====== Supplied entries ======

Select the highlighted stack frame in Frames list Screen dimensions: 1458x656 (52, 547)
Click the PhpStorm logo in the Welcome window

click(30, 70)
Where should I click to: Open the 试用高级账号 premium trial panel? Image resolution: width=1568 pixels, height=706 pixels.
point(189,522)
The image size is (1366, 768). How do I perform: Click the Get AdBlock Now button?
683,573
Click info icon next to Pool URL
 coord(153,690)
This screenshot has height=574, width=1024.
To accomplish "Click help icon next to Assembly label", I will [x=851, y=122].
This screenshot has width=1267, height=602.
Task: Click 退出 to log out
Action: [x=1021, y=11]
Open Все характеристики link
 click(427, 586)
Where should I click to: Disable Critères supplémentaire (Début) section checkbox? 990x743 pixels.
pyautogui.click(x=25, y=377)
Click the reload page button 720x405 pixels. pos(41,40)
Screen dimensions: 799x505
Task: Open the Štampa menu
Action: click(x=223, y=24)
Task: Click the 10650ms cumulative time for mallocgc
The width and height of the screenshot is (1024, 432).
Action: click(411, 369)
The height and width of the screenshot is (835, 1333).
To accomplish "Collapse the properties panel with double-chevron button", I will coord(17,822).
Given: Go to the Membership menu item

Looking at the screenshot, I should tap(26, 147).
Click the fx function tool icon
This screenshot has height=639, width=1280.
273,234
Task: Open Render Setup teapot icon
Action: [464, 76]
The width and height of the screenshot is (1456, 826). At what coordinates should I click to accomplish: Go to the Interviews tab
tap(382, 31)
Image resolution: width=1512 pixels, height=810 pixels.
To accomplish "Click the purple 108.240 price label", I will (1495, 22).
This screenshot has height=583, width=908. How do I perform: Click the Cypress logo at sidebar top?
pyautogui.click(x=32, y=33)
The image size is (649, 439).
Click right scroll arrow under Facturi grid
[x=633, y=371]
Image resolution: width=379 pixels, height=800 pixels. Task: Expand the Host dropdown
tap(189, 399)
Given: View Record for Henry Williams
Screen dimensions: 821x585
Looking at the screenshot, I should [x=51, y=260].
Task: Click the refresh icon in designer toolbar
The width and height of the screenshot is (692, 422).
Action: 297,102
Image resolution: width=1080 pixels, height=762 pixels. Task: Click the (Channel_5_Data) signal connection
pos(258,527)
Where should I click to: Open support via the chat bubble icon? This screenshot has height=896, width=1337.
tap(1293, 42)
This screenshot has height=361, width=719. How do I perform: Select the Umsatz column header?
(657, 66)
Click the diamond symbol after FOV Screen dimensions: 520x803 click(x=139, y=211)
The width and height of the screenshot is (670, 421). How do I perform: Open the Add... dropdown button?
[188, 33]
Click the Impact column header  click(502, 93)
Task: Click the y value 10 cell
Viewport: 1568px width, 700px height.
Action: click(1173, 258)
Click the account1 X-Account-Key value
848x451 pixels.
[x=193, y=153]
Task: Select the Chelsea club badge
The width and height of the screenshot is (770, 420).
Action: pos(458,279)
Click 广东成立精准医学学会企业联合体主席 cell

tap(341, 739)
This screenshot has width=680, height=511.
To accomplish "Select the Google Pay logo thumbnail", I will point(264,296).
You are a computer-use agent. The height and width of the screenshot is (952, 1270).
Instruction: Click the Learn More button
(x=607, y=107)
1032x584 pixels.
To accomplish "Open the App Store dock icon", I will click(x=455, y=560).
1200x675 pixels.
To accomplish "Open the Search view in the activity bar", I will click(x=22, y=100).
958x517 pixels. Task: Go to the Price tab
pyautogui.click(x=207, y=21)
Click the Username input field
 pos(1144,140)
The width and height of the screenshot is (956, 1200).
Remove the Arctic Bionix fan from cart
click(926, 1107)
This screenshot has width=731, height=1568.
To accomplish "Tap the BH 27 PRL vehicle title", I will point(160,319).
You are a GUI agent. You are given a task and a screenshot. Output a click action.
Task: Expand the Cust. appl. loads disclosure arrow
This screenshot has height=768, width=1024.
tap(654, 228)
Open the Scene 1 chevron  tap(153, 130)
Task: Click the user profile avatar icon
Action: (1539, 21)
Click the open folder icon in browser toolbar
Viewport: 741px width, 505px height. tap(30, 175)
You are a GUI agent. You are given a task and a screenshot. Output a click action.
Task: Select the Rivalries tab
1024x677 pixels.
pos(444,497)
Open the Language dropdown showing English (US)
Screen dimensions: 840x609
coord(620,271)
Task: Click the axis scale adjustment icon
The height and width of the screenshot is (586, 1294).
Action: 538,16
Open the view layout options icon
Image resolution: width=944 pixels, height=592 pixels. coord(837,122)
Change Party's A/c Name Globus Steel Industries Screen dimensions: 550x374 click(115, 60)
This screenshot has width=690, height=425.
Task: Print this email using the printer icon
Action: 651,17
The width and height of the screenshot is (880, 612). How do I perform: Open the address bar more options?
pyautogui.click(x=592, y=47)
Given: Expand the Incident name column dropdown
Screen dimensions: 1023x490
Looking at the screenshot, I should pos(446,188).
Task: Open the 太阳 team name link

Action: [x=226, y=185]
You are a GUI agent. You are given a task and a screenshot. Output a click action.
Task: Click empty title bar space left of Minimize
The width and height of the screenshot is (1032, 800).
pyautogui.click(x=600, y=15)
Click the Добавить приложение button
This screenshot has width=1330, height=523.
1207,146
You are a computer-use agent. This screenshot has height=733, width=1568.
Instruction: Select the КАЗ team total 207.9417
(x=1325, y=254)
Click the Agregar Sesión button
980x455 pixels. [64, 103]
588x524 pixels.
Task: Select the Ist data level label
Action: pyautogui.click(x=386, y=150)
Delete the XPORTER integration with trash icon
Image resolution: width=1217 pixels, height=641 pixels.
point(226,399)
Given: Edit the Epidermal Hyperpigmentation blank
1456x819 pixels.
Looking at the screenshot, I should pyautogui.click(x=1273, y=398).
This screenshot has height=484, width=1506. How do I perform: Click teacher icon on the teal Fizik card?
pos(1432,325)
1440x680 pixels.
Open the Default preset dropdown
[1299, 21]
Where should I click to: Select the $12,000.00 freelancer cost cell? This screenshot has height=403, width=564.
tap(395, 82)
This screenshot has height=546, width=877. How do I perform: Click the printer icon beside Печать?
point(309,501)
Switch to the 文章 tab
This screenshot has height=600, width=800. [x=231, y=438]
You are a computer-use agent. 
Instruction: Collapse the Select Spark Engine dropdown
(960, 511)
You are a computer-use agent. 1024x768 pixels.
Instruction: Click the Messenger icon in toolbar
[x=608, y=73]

======

### Your instructions
Reproduce every line of the material above verbatim, with no changes.

### Response
Select the highlighted stack frame in Frames list Screen dimensions: 1458x656 (52, 547)
Click the PhpStorm logo in the Welcome window

click(30, 70)
Where should I click to: Open the 试用高级账号 premium trial panel? Image resolution: width=1568 pixels, height=706 pixels.
point(189,522)
The image size is (1366, 768). How do I perform: Click the Get AdBlock Now button?
683,573
Click info icon next to Pool URL
 coord(153,690)
This screenshot has height=574, width=1024.
To accomplish "Click help icon next to Assembly label", I will [x=851, y=122].
This screenshot has width=1267, height=602.
Task: Click 退出 to log out
Action: [x=1021, y=11]
Open Все характеристики link
 click(427, 586)
Where should I click to: Disable Critères supplémentaire (Début) section checkbox? 990x743 pixels.
pyautogui.click(x=25, y=377)
Click the reload page button 720x405 pixels. pos(41,40)
Screen dimensions: 799x505
Task: Open the Štampa menu
Action: click(x=223, y=24)
Task: Click the 10650ms cumulative time for mallocgc
The width and height of the screenshot is (1024, 432).
Action: click(411, 369)
The height and width of the screenshot is (835, 1333).
To accomplish "Collapse the properties panel with double-chevron button", I will coord(17,822).
Given: Go to the Membership menu item

Looking at the screenshot, I should tap(26, 147).
Click the fx function tool icon
This screenshot has height=639, width=1280.
273,234
Task: Open Render Setup teapot icon
Action: [464, 76]
The width and height of the screenshot is (1456, 826). At what coordinates should I click to accomplish: Go to the Interviews tab
tap(382, 31)
Image resolution: width=1512 pixels, height=810 pixels.
To accomplish "Click the purple 108.240 price label", I will (1495, 22).
This screenshot has height=583, width=908. How do I perform: Click the Cypress logo at sidebar top?
pyautogui.click(x=32, y=33)
The image size is (649, 439).
Click right scroll arrow under Facturi grid
[x=633, y=371]
Image resolution: width=379 pixels, height=800 pixels. Task: Expand the Host dropdown
tap(189, 399)
Given: View Record for Henry Williams
Screen dimensions: 821x585
Looking at the screenshot, I should [x=51, y=260].
Task: Click the refresh icon in designer toolbar
The width and height of the screenshot is (692, 422).
Action: 297,102
Image resolution: width=1080 pixels, height=762 pixels. Task: Click the (Channel_5_Data) signal connection
pos(258,527)
Where should I click to: Open support via the chat bubble icon? This screenshot has height=896, width=1337.
tap(1293, 42)
This screenshot has height=361, width=719. How do I perform: Select the Umsatz column header?
(657, 66)
Click the diamond symbol after FOV Screen dimensions: 520x803 click(x=139, y=211)
The width and height of the screenshot is (670, 421). How do I perform: Open the Add... dropdown button?
[188, 33]
Click the Impact column header  click(502, 93)
Task: Click the y value 10 cell
Viewport: 1568px width, 700px height.
Action: click(1173, 258)
Click the account1 X-Account-Key value
848x451 pixels.
[x=193, y=153]
Task: Select the Chelsea club badge
The width and height of the screenshot is (770, 420).
Action: pos(458,279)
Click 广东成立精准医学学会企业联合体主席 cell

tap(341, 739)
This screenshot has width=680, height=511.
To accomplish "Select the Google Pay logo thumbnail", I will point(264,296).
You are a computer-use agent. The height and width of the screenshot is (952, 1270).
Instruction: Click the Learn More button
(x=607, y=107)
1032x584 pixels.
To accomplish "Open the App Store dock icon", I will click(x=455, y=560).
1200x675 pixels.
To accomplish "Open the Search view in the activity bar", I will click(x=22, y=100).
958x517 pixels. Task: Go to the Price tab
pyautogui.click(x=207, y=21)
Click the Username input field
 pos(1144,140)
The width and height of the screenshot is (956, 1200).
Remove the Arctic Bionix fan from cart
click(926, 1107)
This screenshot has width=731, height=1568.
To accomplish "Tap the BH 27 PRL vehicle title", I will point(160,319).
You are a GUI agent. You are given a task and a screenshot. Output a click action.
Task: Expand the Cust. appl. loads disclosure arrow
This screenshot has height=768, width=1024.
tap(654, 228)
Open the Scene 1 chevron  tap(153, 130)
Task: Click the user profile avatar icon
Action: (1539, 21)
Click the open folder icon in browser toolbar
Viewport: 741px width, 505px height. tap(30, 175)
You are a GUI agent. You are given a task and a screenshot. Output a click action.
Task: Select the Rivalries tab
1024x677 pixels.
pos(444,497)
Open the Language dropdown showing English (US)
Screen dimensions: 840x609
coord(620,271)
Task: Click the axis scale adjustment icon
The height and width of the screenshot is (586, 1294).
Action: 538,16
Open the view layout options icon
Image resolution: width=944 pixels, height=592 pixels. coord(837,122)
Change Party's A/c Name Globus Steel Industries Screen dimensions: 550x374 click(115, 60)
This screenshot has width=690, height=425.
Task: Print this email using the printer icon
Action: 651,17
The width and height of the screenshot is (880, 612). How do I perform: Open the address bar more options?
pyautogui.click(x=592, y=47)
Given: Expand the Incident name column dropdown
Screen dimensions: 1023x490
Looking at the screenshot, I should pos(446,188).
Task: Open the 太阳 team name link

Action: [x=226, y=185]
You are a GUI agent. You are given a task and a screenshot. Output a click action.
Task: Click empty title bar space left of Minimize
The width and height of the screenshot is (1032, 800).
pyautogui.click(x=600, y=15)
Click the Добавить приложение button
This screenshot has width=1330, height=523.
1207,146
You are a computer-use agent. This screenshot has height=733, width=1568.
Instruction: Select the КАЗ team total 207.9417
(x=1325, y=254)
Click the Agregar Sesión button
980x455 pixels. [64, 103]
588x524 pixels.
Task: Select the Ist data level label
Action: pyautogui.click(x=386, y=150)
Delete the XPORTER integration with trash icon
Image resolution: width=1217 pixels, height=641 pixels.
point(226,399)
Given: Edit the Epidermal Hyperpigmentation blank
1456x819 pixels.
Looking at the screenshot, I should pyautogui.click(x=1273, y=398).
This screenshot has height=484, width=1506. How do I perform: Click teacher icon on the teal Fizik card?
pos(1432,325)
1440x680 pixels.
Open the Default preset dropdown
[1299, 21]
Where should I click to: Select the $12,000.00 freelancer cost cell? This screenshot has height=403, width=564.
tap(395, 82)
This screenshot has height=546, width=877. How do I perform: Click the printer icon beside Печать?
point(309,501)
Switch to the 文章 tab
This screenshot has height=600, width=800. [x=231, y=438]
You are a computer-use agent. 
Instruction: Collapse the Select Spark Engine dropdown
(960, 511)
You are a computer-use agent. 1024x768 pixels.
Instruction: Click the Messenger icon in toolbar
[x=608, y=73]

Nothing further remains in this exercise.